Problem description:
Copy the items from the start through the line containing "Describe the element at coordinates (1144, 879)", replacing "Image resolution" with "Screenshot size" and leaving everything else unchanged.

┄┄┄┄┄┄

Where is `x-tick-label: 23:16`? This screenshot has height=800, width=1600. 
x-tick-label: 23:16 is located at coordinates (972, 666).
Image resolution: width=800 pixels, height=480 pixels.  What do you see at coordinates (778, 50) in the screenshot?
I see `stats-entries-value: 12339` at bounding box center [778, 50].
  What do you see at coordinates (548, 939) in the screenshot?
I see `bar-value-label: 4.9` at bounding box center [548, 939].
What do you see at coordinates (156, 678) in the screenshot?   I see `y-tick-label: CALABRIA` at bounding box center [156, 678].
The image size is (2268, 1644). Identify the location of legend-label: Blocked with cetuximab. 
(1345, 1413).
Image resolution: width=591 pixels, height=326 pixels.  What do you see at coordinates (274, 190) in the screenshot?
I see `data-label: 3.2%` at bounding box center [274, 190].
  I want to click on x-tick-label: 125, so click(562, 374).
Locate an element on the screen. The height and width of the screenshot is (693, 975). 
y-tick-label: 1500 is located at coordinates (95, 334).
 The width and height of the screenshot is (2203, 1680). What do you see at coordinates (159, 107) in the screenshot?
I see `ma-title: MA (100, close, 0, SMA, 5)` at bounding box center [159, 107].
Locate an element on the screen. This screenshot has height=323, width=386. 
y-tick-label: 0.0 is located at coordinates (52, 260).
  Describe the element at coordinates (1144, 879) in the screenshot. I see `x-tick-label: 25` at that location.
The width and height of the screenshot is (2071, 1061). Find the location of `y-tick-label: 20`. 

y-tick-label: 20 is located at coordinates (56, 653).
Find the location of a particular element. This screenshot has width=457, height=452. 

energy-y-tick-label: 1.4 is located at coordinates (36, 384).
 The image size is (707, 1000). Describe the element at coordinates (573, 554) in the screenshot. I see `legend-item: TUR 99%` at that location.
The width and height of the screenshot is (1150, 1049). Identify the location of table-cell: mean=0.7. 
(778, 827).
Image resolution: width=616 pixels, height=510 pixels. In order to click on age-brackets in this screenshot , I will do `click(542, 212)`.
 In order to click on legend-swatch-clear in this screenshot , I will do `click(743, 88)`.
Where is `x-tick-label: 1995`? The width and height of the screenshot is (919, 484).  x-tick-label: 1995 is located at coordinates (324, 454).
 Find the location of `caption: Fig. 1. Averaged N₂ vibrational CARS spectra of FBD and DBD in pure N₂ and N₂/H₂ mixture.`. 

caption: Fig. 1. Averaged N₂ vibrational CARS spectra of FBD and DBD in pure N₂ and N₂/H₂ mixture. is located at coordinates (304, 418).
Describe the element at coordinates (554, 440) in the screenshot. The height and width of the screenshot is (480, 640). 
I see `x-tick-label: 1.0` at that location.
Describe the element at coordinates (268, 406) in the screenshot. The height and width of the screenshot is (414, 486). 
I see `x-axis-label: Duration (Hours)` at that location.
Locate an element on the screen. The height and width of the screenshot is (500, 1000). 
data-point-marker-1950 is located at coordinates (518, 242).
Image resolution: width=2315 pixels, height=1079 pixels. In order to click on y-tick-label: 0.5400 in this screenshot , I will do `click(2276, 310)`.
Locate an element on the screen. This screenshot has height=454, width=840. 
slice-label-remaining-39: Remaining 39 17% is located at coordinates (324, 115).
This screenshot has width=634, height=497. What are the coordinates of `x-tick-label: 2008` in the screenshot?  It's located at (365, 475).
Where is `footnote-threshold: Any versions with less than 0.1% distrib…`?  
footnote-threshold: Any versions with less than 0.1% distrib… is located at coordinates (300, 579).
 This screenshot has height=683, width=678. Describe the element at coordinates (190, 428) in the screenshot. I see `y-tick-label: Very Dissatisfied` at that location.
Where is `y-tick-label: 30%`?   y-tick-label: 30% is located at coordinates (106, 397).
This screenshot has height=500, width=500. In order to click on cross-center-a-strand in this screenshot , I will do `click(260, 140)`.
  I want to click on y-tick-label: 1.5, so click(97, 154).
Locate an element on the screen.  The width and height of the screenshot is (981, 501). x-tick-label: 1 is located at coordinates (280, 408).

┄┄┄┄┄┄

Expected answer:
Where is `x-tick-label: 23:16`? This screenshot has height=800, width=1600. 
x-tick-label: 23:16 is located at coordinates (972, 666).
Screenshot size: width=800 pixels, height=480 pixels.  What do you see at coordinates (778, 50) in the screenshot?
I see `stats-entries-value: 12339` at bounding box center [778, 50].
  What do you see at coordinates (548, 939) in the screenshot?
I see `bar-value-label: 4.9` at bounding box center [548, 939].
What do you see at coordinates (156, 678) in the screenshot?   I see `y-tick-label: CALABRIA` at bounding box center [156, 678].
The image size is (2268, 1644). Identify the location of legend-label: Blocked with cetuximab. 
(1345, 1413).
Screenshot size: width=591 pixels, height=326 pixels.  What do you see at coordinates (274, 190) in the screenshot?
I see `data-label: 3.2%` at bounding box center [274, 190].
  I want to click on x-tick-label: 125, so click(562, 374).
Locate an element on the screen. The height and width of the screenshot is (693, 975). 
y-tick-label: 1500 is located at coordinates (95, 334).
 The width and height of the screenshot is (2203, 1680). What do you see at coordinates (159, 107) in the screenshot?
I see `ma-title: MA (100, close, 0, SMA, 5)` at bounding box center [159, 107].
Locate an element on the screen. This screenshot has height=323, width=386. 
y-tick-label: 0.0 is located at coordinates (52, 260).
  Describe the element at coordinates (1144, 879) in the screenshot. I see `x-tick-label: 25` at that location.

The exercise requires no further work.